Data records

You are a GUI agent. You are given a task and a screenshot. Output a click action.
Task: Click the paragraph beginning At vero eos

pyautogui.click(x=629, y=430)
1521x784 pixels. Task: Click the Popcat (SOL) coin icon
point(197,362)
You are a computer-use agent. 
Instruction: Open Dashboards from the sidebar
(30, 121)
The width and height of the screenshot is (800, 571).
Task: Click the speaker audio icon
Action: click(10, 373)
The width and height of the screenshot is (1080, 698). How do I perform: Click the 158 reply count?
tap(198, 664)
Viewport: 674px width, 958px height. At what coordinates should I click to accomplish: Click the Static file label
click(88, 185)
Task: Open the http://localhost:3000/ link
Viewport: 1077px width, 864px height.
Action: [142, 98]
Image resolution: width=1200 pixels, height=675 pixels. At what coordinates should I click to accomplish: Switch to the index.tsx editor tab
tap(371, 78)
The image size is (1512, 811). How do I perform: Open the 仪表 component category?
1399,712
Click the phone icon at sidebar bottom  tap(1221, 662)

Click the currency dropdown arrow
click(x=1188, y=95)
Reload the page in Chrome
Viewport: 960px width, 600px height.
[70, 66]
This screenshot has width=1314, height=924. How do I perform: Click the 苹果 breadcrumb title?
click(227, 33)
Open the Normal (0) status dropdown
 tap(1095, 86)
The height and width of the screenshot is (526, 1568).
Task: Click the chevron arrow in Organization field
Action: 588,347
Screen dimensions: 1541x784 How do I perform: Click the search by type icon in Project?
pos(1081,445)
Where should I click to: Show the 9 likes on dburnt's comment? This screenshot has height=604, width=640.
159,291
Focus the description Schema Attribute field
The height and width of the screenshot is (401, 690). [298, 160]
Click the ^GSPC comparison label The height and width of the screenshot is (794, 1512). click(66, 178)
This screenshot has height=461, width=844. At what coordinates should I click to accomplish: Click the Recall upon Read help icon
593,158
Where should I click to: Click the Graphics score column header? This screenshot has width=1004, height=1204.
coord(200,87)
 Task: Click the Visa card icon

__What you will do__
Out of the data above, return each line where the word "agent" can be found.

__Answer for the task__
You are a GUI agent. You are given a task and a screenshot. Output a click action.
You are a computer-use agent. 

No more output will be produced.